意見交換会の進行役を務めたのは森下祐一・部会長である。

筆者撮影
県地質構造・水資源専門の森下部会長

会議の冒頭から森下部会長は、川勝知事の唱えた「山梨県内の高速長尺先進ボーリングをやめろ」だけを問題にした。

森下部会長の主張は以下の通りである。

「JR東海は『調査ボーリング』と言っているが、目的は全く異なる。現在の不確実性を確実にする科学的データは得られない。このボーリングを行う必要はないと判断した」

「この調査ボーリングにより静岡県の地下水はどんどん抜けてしまう」

「山梨県側からのボーリングは、これまで県でも国でも議論していない新しい問題だ。山梨工区の先進坑が現在の位置で停止したとしても、静岡工区の工事を始めてから再開すれば十分に間に合う」

「静岡県の地下水が県外に流出するリスクを冒してまで県境付近で工事を進める意義はない」

「もし、それでも調査ボーリングをしたいということであれば、工事前の水抜きを目的としている」

森下部会長は静岡県の主張に従うよう、流域首長たちを説得する役割を仰せつかったことが丸わかりだった。

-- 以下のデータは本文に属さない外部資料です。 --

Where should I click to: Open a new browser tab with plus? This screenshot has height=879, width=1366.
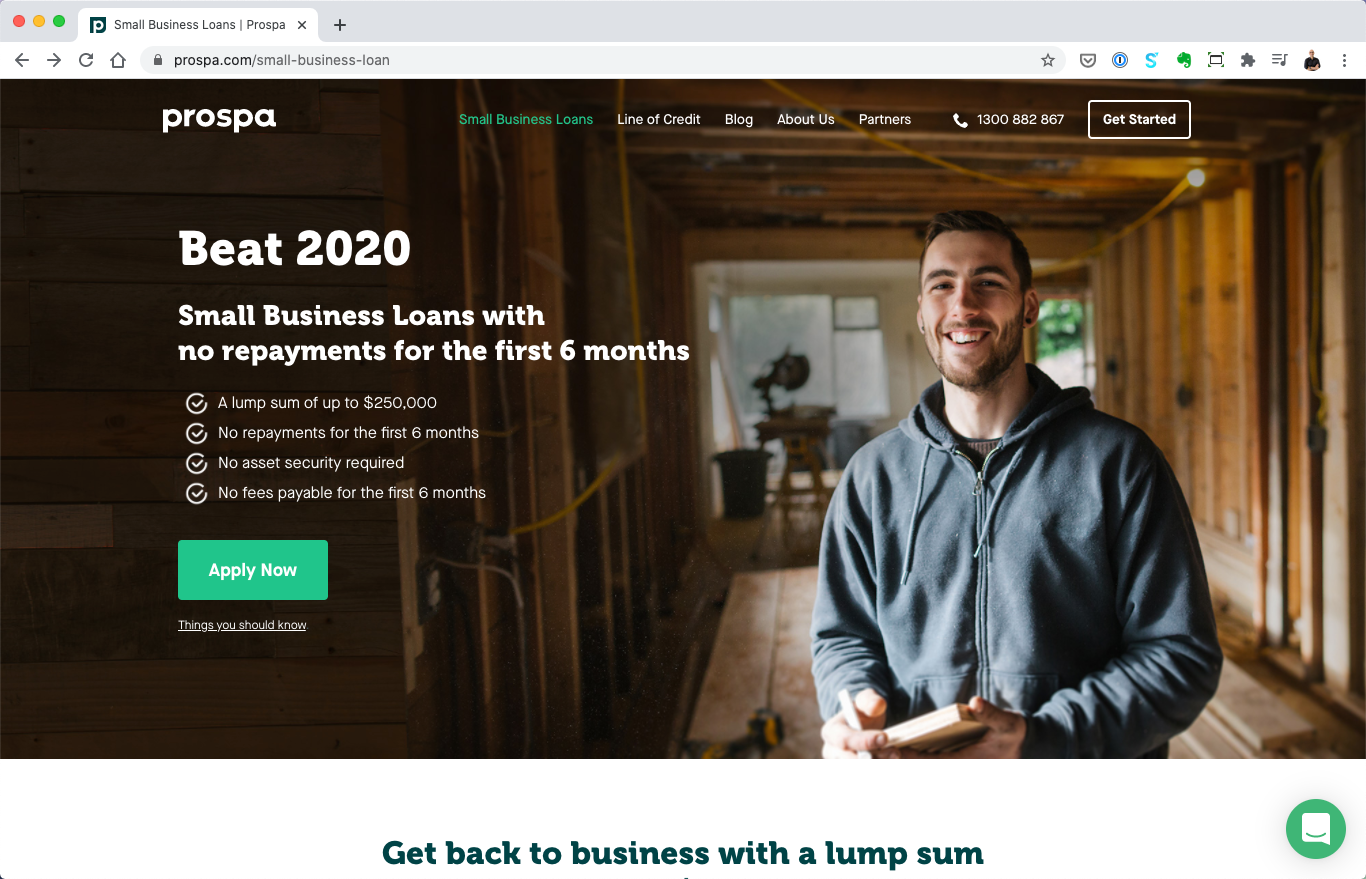pyautogui.click(x=340, y=25)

それだけでなく、「トンネル掘削のためにどうしてもボーリングをしたければ失われる水をリアルタイムで戻す方策とセットにして提案すべきだ」「その(セットとする)切り札は田代ダムからの取水を抑制する案だ」と“私案”を何度も押しつけて、何とか流域首長たちを味方につけようとした。

反対意見には耳を貸さず、部会の議題に

森下部会長の冒頭発言に対して、まず、島田市の染谷絹代市長が「『私は』という主語で語られていたが、個人的な見解なのか、専門部会の合意形成された意見なのか」とただした。

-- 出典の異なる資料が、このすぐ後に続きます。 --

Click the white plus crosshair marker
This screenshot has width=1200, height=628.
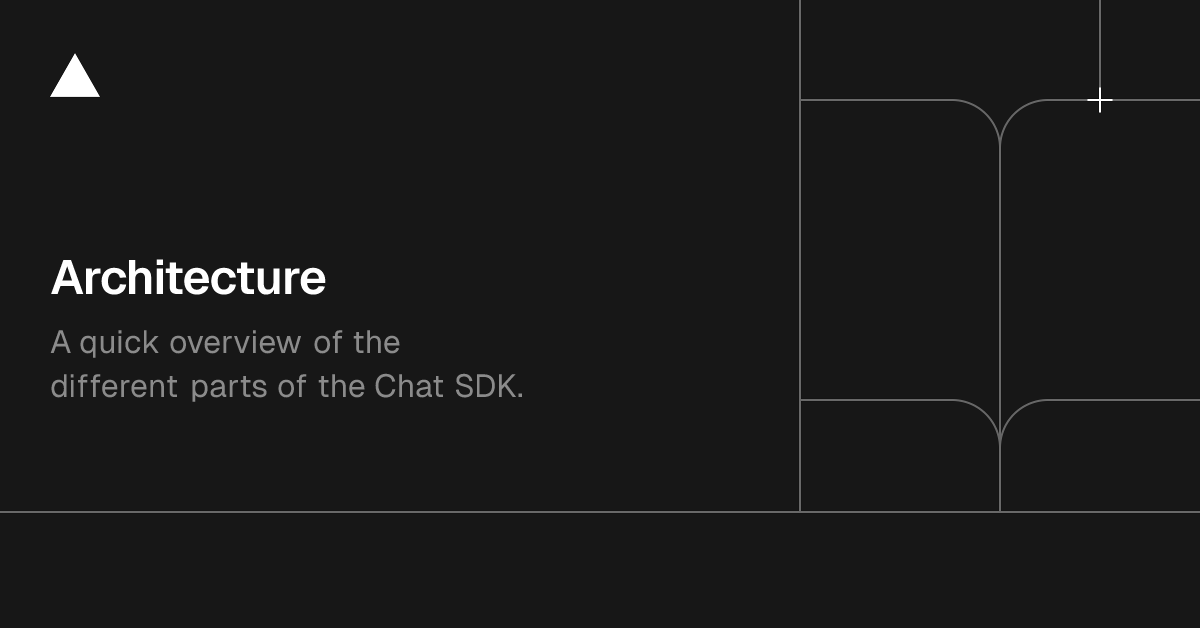pos(1100,100)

森下部会長は、周りに確認したなどと述べた上で、「『専門部会の意見です』と言うのはちょっとおこがましいので、『私の意見』というふうに申し上げた」と遠回しに「専門部会の意見」だと述べた。

ところが、会議の中で、丸井敦尚委員(地下水学)は「調査ボーリングには、もちろん水を抜く機能もあるが、地質を調べたり、断層がどこから始まるのかのほか、あるいは工学的に崩れやすいので掘ってはいけない、地下水としてはどんな水質、水温でどのくらいの量があるかなどを調べる機能がある」とJR東海と同じ説明をして、森下部会長の「調査ボーリングは水抜き」とする見解を否定した。

染谷市長らが「調査ボーリングはやる価値がある」などと反論すると、森下部会長は「それ(調査ボーリング)はいまやる必要はない。その方向性で、これから専門部会で、ぜひその問題に注力していきたい」などと勝手に専門部会の議題とするとしてしまった。